Effect of divalent cations on lipid organization of cardiolipin isolated from Escherichia coli strain AH930.

Escherichia coli strain AH930 is a lipid biosynthetic mutant, which is unable to synthesize phosphatidylethanolamine. Instead it produces large amounts of phosphatidylglycerol and cardiolipin and has an absolute requirement for certain divalent cations. Cardiolipin was isolated from this mutant strain and its interaction with divalent cations was studied by various biophysical techniques. Monolayer measurements showed that the cations decrease the molecular surface area of cardiolipin in the order Ca2+ approximately Mg2+ > Sr2+ > Ba2+. 31P-NMR and X-ray diffraction measurements demonstrated a comparable sequence for the ability of the cations to promote HII phase formation in dispersions of the E. coli cardiolipin: Ca2+ and Mg2+ induced HII phase formation at 50 degrees C, Sr2+ at 75 degrees C, while Ba2+ was found to be unable to promote HII phase formation in the temperature range measured. Furthermore, all divalent cations were found to increase the temperature at which the transition to the liquid-crystalline phase takes place, which was below 5 degrees C for the lipid in the absence of divalent cations. In the presence of Sr2+, Mg2+ and Ba2+ and at 25 degrees C two lamellar phases were observed, one corresponding to a liquid-crystalline phase, the other to either a gel or a crystalline phase.

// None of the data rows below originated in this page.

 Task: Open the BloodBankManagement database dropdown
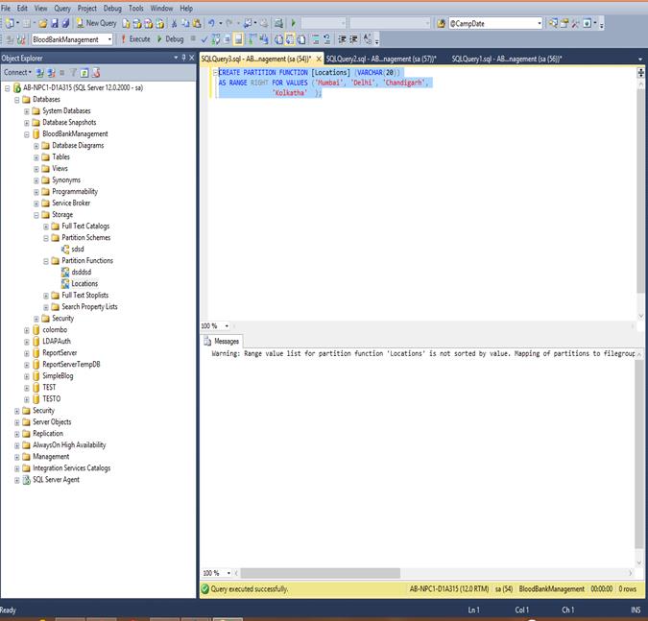108,39
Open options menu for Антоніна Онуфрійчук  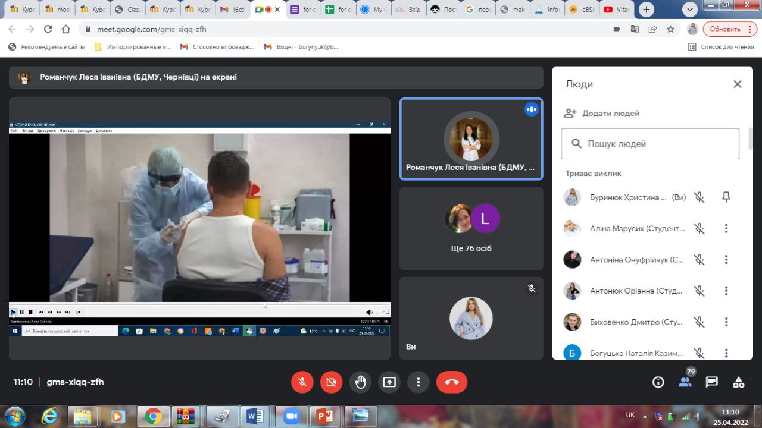[726, 260]
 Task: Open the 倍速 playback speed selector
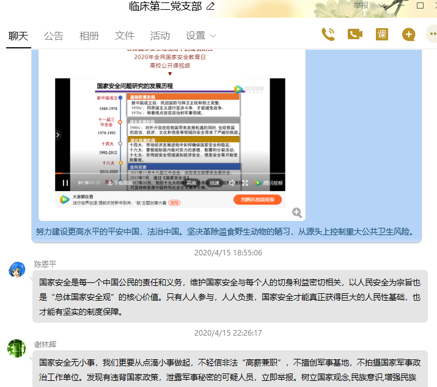pyautogui.click(x=215, y=182)
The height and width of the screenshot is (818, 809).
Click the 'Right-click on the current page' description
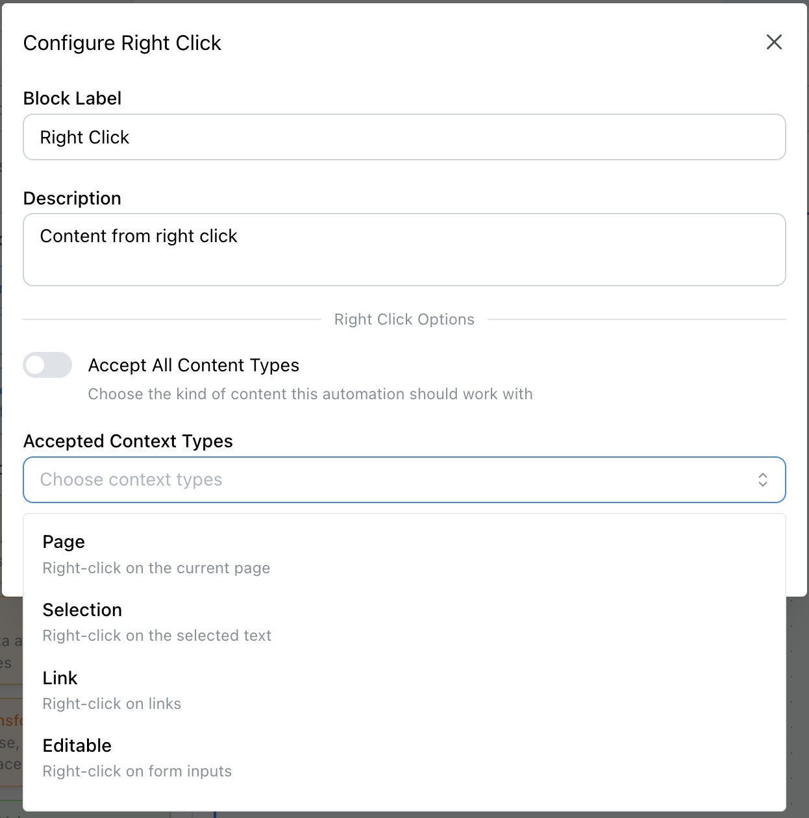(x=156, y=568)
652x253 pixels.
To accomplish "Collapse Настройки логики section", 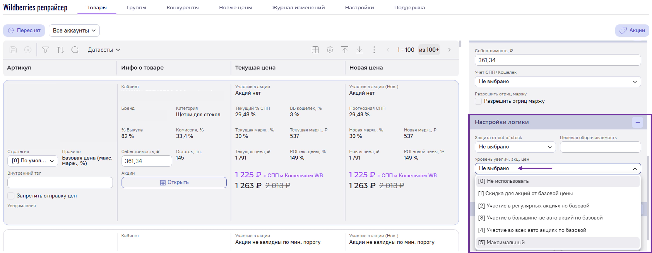I will click(637, 123).
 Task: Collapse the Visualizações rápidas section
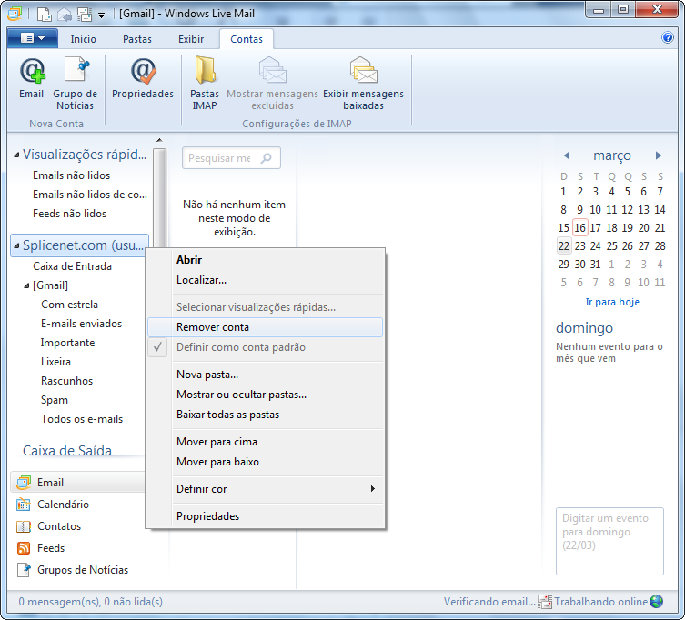click(x=16, y=155)
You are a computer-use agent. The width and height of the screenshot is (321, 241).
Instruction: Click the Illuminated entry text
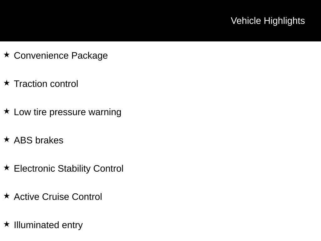coord(48,225)
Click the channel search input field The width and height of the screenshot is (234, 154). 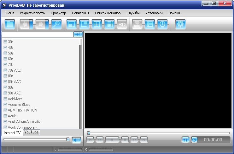pyautogui.click(x=37, y=35)
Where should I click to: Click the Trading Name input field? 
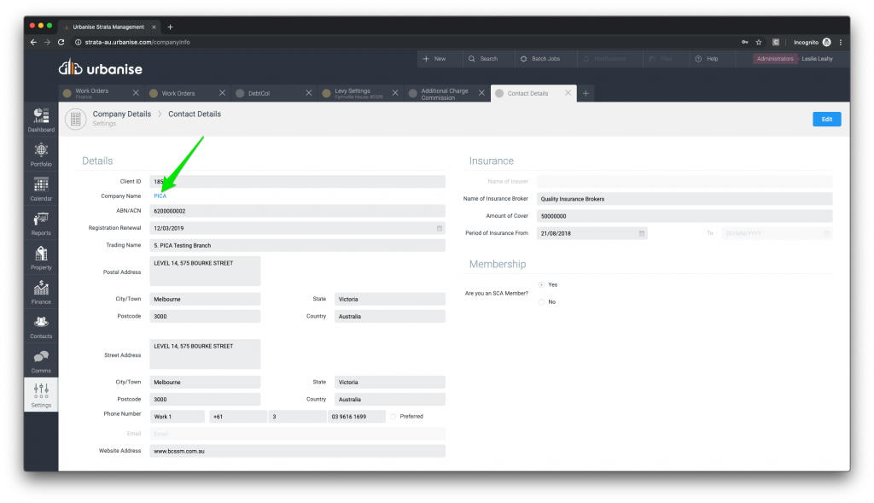coord(297,246)
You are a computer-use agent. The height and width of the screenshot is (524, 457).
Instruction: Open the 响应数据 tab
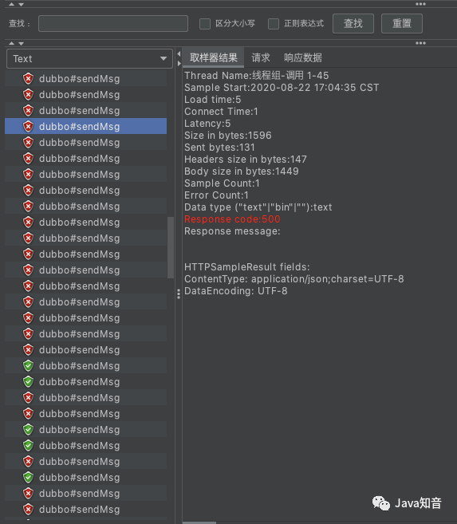click(303, 57)
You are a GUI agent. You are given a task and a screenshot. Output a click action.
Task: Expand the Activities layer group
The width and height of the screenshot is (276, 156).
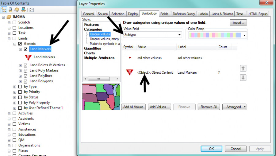pos(9,113)
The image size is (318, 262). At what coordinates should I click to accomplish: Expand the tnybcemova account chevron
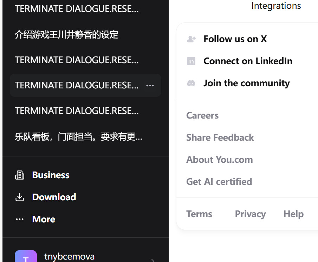click(152, 260)
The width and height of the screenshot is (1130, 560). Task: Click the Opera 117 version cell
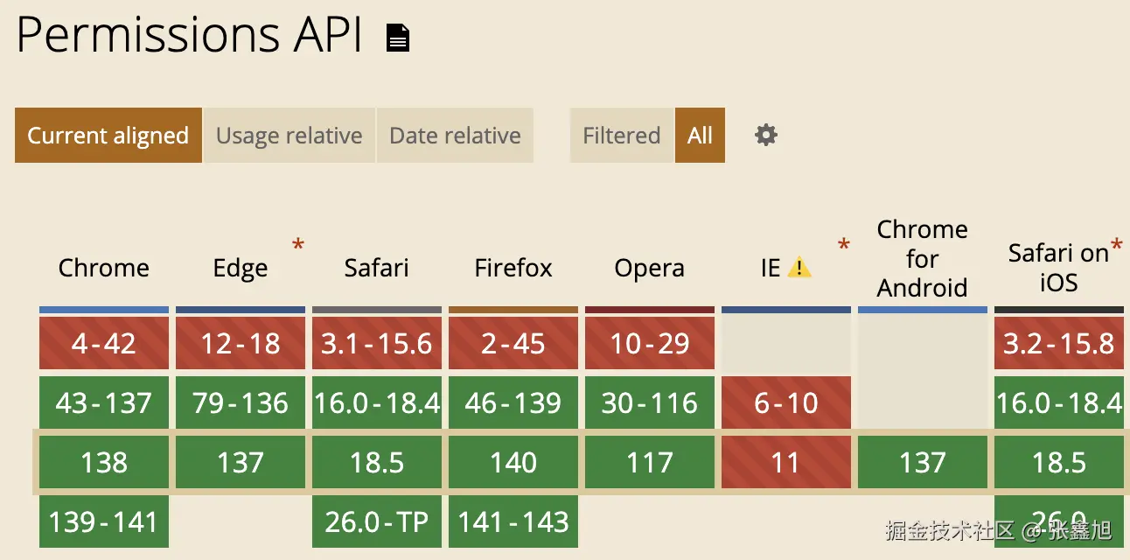650,462
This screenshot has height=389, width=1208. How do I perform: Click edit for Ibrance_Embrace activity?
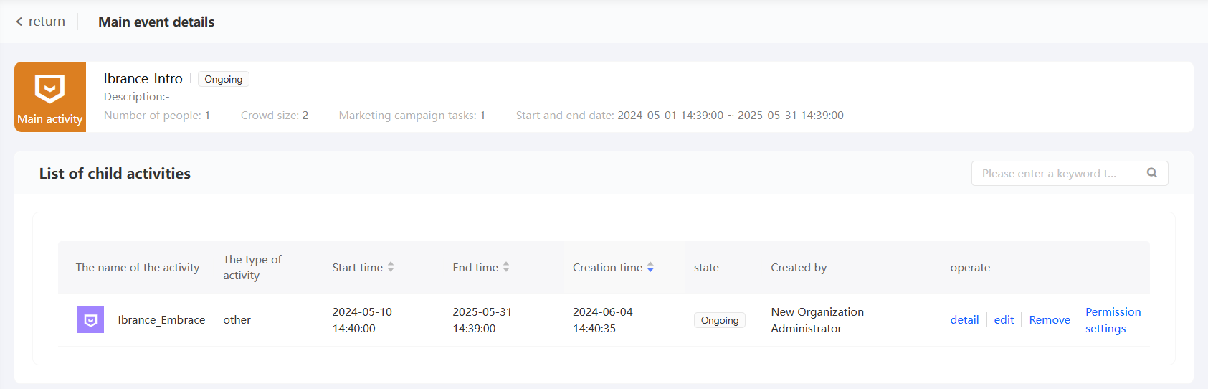1004,320
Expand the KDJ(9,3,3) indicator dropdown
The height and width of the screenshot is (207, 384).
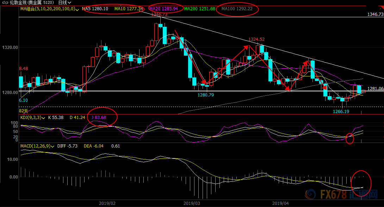(x=43, y=118)
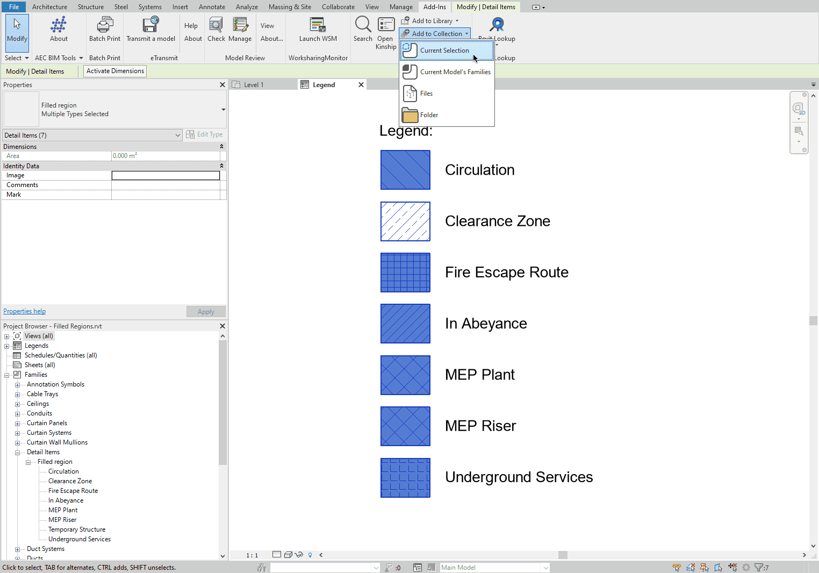This screenshot has width=819, height=573.
Task: Choose Current Model's Families from the menu
Action: coord(455,71)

In the presence of Ca2+ at 25 degrees C and even at 45 degrees C no evidence for a liquid-crystalline phase was obtained and only a crystalline phase could be observed. The ability of the different cations to promote HII phase formation in the isolated E. coli cardiolipin was found to correlate with their ability to support growth of the mutant strain (De Chavigny, A., Heacock, P.N., Dowhan, W. (1991) J. Biol. Chem. 266, 5323-5332), suggesting that cardiolipin with divalent cations can replace the role of phosphatidylethanolamine in the mutant strain, and that this role involves the preference of these lipids for organization in non-bilayer lipid structures.